> [Action item]
The output should be identical to the entries that follow.

> [The data]

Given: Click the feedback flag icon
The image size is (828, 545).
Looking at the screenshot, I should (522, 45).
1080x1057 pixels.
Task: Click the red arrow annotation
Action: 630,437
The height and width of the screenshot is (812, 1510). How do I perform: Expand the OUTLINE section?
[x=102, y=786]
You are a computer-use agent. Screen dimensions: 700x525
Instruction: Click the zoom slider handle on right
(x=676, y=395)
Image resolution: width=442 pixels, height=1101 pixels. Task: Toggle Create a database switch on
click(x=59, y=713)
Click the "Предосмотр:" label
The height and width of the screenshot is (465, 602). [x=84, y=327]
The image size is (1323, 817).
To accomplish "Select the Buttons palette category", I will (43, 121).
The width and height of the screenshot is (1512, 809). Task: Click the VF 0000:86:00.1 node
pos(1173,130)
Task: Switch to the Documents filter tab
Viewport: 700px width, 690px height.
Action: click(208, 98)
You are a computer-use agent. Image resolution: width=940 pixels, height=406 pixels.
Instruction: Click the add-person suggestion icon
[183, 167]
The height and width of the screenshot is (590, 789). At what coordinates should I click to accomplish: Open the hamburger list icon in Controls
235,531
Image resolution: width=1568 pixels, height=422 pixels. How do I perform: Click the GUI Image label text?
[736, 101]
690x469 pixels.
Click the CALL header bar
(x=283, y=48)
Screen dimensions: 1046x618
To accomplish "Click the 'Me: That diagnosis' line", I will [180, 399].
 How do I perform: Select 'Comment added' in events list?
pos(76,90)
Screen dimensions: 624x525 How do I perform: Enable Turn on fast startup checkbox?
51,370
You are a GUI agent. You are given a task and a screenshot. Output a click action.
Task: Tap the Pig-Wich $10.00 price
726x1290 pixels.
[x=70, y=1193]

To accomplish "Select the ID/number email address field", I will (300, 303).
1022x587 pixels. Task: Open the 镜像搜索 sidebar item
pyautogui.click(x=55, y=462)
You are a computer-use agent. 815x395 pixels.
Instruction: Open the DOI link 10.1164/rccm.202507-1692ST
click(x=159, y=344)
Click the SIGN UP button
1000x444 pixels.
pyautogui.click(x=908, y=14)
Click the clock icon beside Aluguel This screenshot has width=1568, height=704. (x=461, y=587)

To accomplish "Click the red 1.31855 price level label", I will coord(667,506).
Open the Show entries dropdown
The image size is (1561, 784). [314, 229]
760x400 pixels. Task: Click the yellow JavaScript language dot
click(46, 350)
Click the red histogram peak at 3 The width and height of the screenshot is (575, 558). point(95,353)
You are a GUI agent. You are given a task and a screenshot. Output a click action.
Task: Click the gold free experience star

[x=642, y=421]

> [Solution for this task]
Given: Click the feedback flag icon
The image size is (828, 545).
Looking at the screenshot, I should (522, 45).
1080x1057 pixels.
Task: Click the red arrow annotation
Action: 630,437
The height and width of the screenshot is (812, 1510). How do I perform: Expand the OUTLINE section?
[x=102, y=786]
You are a computer-use agent. Screen dimensions: 700x525
Instruction: Click the zoom slider handle on right
(x=676, y=395)
Image resolution: width=442 pixels, height=1101 pixels. Task: Toggle Create a database switch on
click(x=59, y=713)
Click the "Предосмотр:" label
The height and width of the screenshot is (465, 602). [x=84, y=327]
The image size is (1323, 817).
To accomplish "Select the Buttons palette category", I will (43, 121).
The width and height of the screenshot is (1512, 809). Task: Click the VF 0000:86:00.1 node
pos(1173,130)
Task: Switch to the Documents filter tab
Viewport: 700px width, 690px height.
Action: click(208, 98)
You are a computer-use agent. Image resolution: width=940 pixels, height=406 pixels.
Instruction: Click the add-person suggestion icon
[183, 167]
The height and width of the screenshot is (590, 789). At what coordinates should I click to accomplish: Open the hamburger list icon in Controls
235,531
Image resolution: width=1568 pixels, height=422 pixels. How do I perform: Click the GUI Image label text?
[736, 101]
690x469 pixels.
Click the CALL header bar
(x=283, y=48)
Screen dimensions: 1046x618
To accomplish "Click the 'Me: That diagnosis' line", I will [180, 399].
 How do I perform: Select 'Comment added' in events list?
pos(76,90)
Screen dimensions: 624x525 How do I perform: Enable Turn on fast startup checkbox?
51,370
You are a GUI agent. You are given a task and a screenshot. Output a click action.
Task: Tap the Pig-Wich $10.00 price
726x1290 pixels.
[x=70, y=1193]

To accomplish "Select the ID/number email address field", I will (300, 303).
1022x587 pixels. Task: Open the 镜像搜索 sidebar item
pyautogui.click(x=55, y=462)
You are a computer-use agent. 815x395 pixels.
Instruction: Open the DOI link 10.1164/rccm.202507-1692ST
click(x=159, y=344)
Click the SIGN UP button
1000x444 pixels.
pyautogui.click(x=908, y=14)
Click the clock icon beside Aluguel This screenshot has width=1568, height=704. (x=461, y=587)

To accomplish "Click the red 1.31855 price level label", I will coord(667,506).
Open the Show entries dropdown
The image size is (1561, 784). [314, 229]
760x400 pixels. Task: Click the yellow JavaScript language dot
click(46, 350)
Click the red histogram peak at 3 The width and height of the screenshot is (575, 558). point(95,353)
You are a GUI agent. You are given a task and a screenshot. Output a click action.
Task: Click the gold free experience star

[x=642, y=421]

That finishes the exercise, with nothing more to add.